**THE REQUEST**.
Render every line of the data below as a JSON list of strings, one string per line, with blank lines skipped and the pictures left out.

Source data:

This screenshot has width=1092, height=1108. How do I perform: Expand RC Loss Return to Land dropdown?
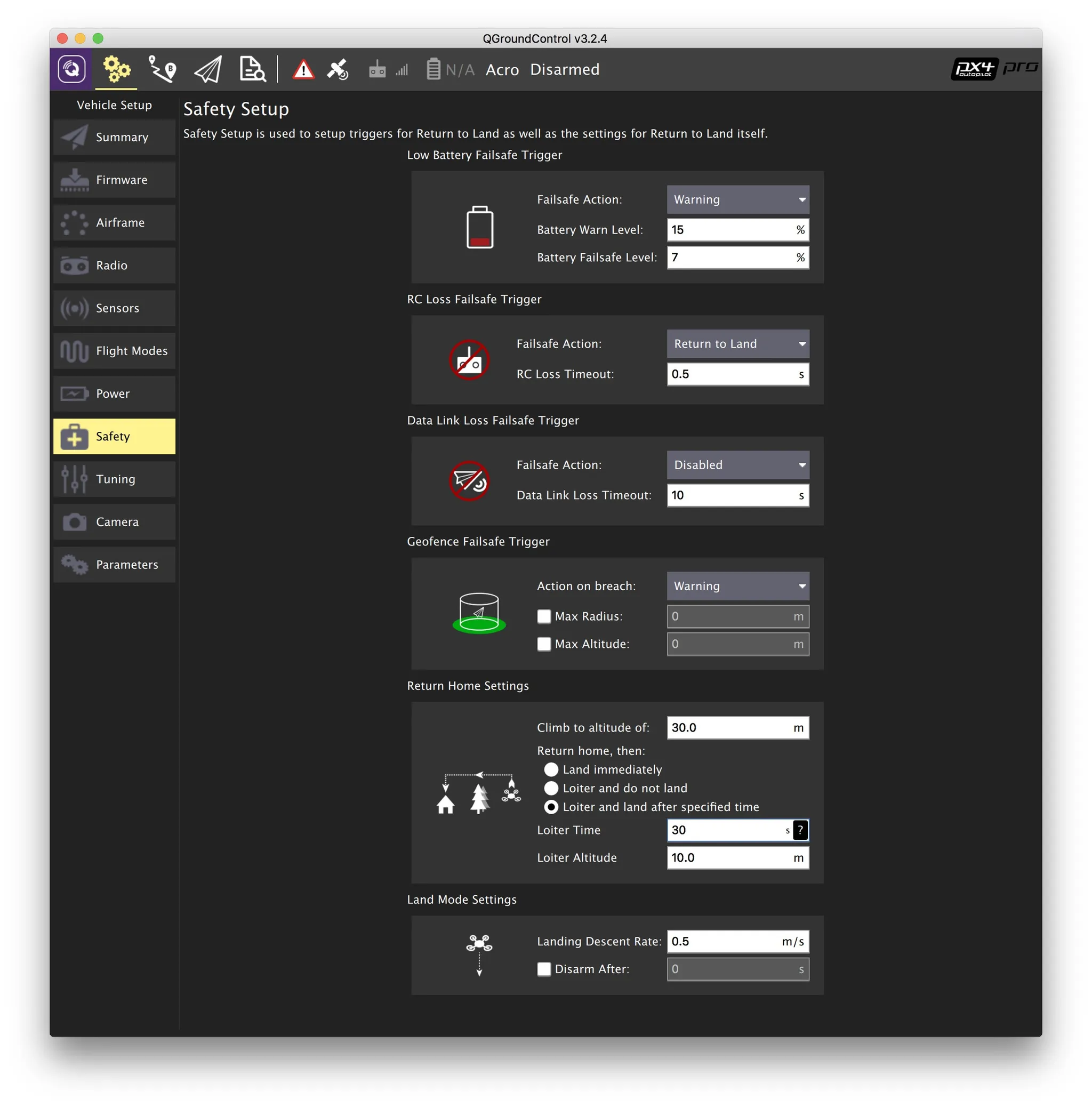pos(737,344)
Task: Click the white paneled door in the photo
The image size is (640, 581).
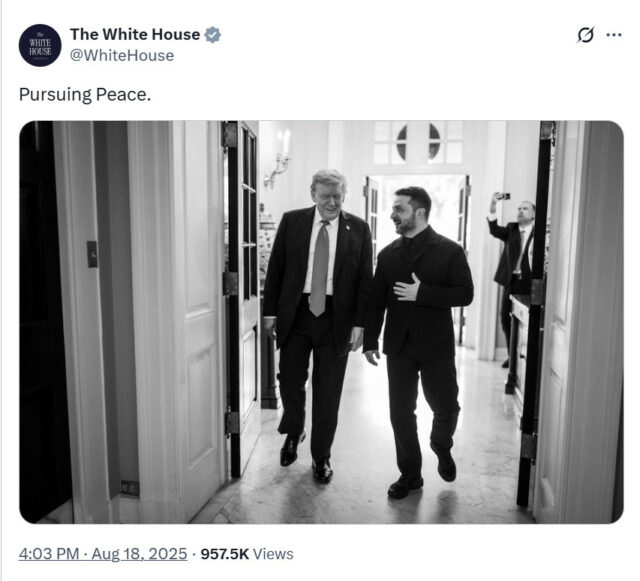Action: click(x=200, y=318)
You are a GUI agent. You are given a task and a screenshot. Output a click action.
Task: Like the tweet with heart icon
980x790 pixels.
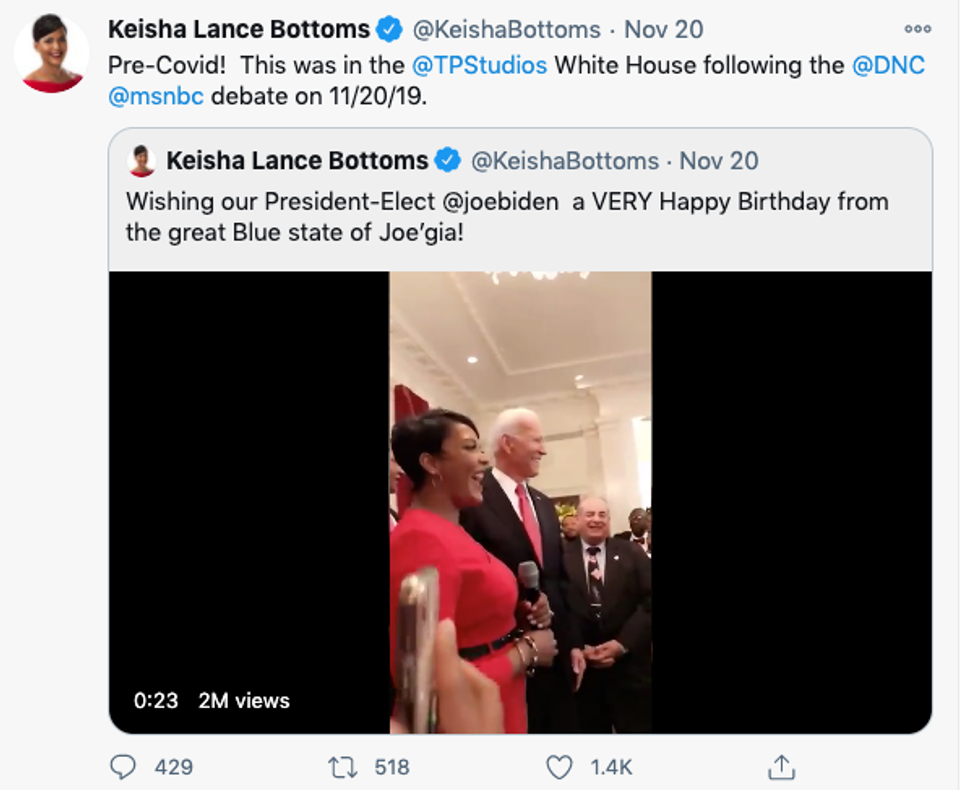559,767
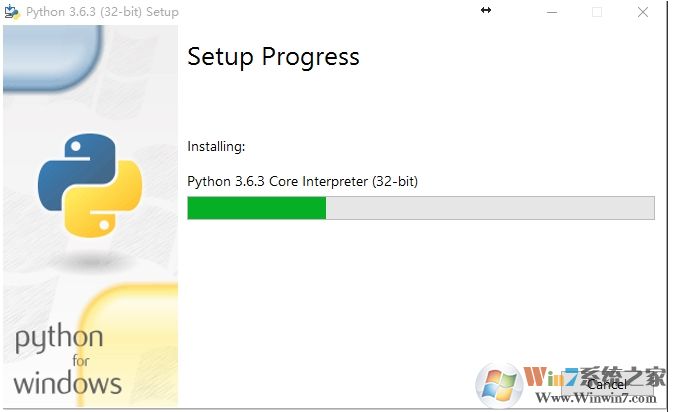Click the "Win7系统之家" watermark text
This screenshot has height=412, width=673.
tap(590, 378)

**RESPONSE BELOW**.
[
  "This screenshot has width=1092, height=1108. How do I perform: Expand RC Loss Return to Land dropdown?",
  "pos(737,344)",
  "Task: Click the white paneled door in the photo",
  "The image size is (640, 581).",
  "Action: click(x=200, y=318)",
  "You are a GUI agent. You are given a task and a screenshot. Output a click action.",
  "Task: Like the tweet with heart icon",
  "980x790 pixels.",
  "559,767",
  "Click the \"Win7系统之家\" watermark text",
  "This screenshot has height=412, width=673.",
  "tap(590, 378)"
]